Un blog d'Erwan Chartier-Le Floch

Le laténium de Neuchâtel

Publié le 9 Février 2009 par Erwan Chartier-Le Floch in Hauts lieux de la civilisation celtique

 


Situé à proximité de la ville et du lac de Neuchâtel, en Suisse, le Laténium est l’un des musées d’archéologie les plus modernes d’Europe. On peut y admirer des collections d’objets celtiques exceptionnelles, notamment ceux découverts sur le site voisin de La Tène, qui a donné son nom au second âge du Fer, du ve au ier siècle avant J.C.

Au iie siècle avant notre ère, à son extension maximale, le domaine celtique couvrait la majeure partie de l’Europe. Des îles Britanniques aux plateaux d’Anatolie, du Danube à la péninsule Ibérique, les Celtes partageaient des traits culturels communs, sans cependant avoir formé un ensemble homogène ou un empire centralisé. On l’oublie parfois, un bon nombre de grandes métropoles européennes - Londres, Paris, Budapest, Milan ou Belgrade par exemple -, a été fondée par les Celtes et une vingtaine d’États contemporains peuvent se prévaloir d’un passé antique celtique. L’archéologie permet régulièrement de mettre en lumière cet héritage commun.

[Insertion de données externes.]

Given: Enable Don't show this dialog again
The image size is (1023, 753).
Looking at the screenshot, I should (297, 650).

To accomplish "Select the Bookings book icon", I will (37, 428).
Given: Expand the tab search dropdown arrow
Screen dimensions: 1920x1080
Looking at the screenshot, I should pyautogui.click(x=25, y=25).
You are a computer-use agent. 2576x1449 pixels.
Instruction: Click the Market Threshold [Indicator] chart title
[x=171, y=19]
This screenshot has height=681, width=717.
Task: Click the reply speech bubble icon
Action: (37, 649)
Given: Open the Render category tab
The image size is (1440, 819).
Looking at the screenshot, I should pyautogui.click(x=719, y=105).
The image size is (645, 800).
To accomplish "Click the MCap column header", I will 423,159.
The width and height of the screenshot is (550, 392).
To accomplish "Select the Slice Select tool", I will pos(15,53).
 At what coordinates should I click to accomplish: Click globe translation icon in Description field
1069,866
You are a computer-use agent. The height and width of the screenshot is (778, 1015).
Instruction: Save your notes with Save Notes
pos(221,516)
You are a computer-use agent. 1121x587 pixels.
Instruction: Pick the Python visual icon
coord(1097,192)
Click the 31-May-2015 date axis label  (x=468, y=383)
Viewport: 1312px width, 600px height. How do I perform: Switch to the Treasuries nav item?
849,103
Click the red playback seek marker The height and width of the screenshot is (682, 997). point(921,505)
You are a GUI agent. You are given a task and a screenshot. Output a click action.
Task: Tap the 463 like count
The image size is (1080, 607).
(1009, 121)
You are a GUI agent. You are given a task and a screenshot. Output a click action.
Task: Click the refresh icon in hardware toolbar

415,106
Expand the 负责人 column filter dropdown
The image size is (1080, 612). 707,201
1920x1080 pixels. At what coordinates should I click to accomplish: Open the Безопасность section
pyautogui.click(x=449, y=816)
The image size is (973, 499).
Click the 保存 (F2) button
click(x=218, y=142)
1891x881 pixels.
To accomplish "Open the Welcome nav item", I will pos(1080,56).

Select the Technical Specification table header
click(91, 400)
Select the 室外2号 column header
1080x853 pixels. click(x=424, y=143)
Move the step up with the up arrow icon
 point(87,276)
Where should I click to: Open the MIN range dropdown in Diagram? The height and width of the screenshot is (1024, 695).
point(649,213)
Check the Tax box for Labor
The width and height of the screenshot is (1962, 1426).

C’est précisément le cas en Suisse, dont le territoire correspond en grande partie à celui des Helvètes, un des peuples gaulois de l’Antiquité. Depuis quelques décennies, l’archéologie préventive – organisée ici par canton - a permis d’y faire progresser la recherche. “De nombreuses autoroutes ont été construites dans notre pays entre 1970 et 2000, explique Denis Ramseyer, universitaire et conservateur adjoint du Laténium de Neuchâtel. Il y a eu des chantiers en permanence, qui ont entraîné des découvertes extraordinaires, particulièrement au bord des lacs que longent plusieurs de ces nouveaux axes routiers.” La fouille de sites lacustres a en effet entraîné la mise au jour d’objets très bien conservés, notamment dans le canton de Neuchâtel. “La région des trois lacs, souligne Denis Ramseyer, représente par exemple la plus importante concentration de pirogues préhistoriques et protohistoriques découvertes dans le monde. Par ailleurs, pour toutes les époques, nous avons mis au jour des objets de bois ou de cuir et des restes organiques.” Les lacs représentent un milieu particulièrement propice pour la conservation d’objets anciens, en raison de l’absence de courant, des couches de sédiments qui protègent de la lumière et la présence d’eau douce.

 

La Tène, un site de référence

Les lacs suisses ont conservé les vestiges de nombreux villages du Néolithique et de la Protohistoire. Les premières découvertes ont eu lieu au xixe siècle, et elles ont été à l’origine d’une véritable “fièvre lacustre”, non dénuée d’arrières pensées politiques. En effet, ces peuples lacustres ont été promus au rang d’ancêtres historiques des Suisses, de la même manière qu’en France, on glorifiait alors “nos ancêtres les Gaulois”. Ces premières fouilles sont également intervenues alors que l’archéologie moderne n’en était qu’à ses premiers balbutiements. La Préhistoire et la Protohistoire demeuraient mal connues, mais les savants commençaient à classer les objets mis au jour et à élaborer les premières chronologies.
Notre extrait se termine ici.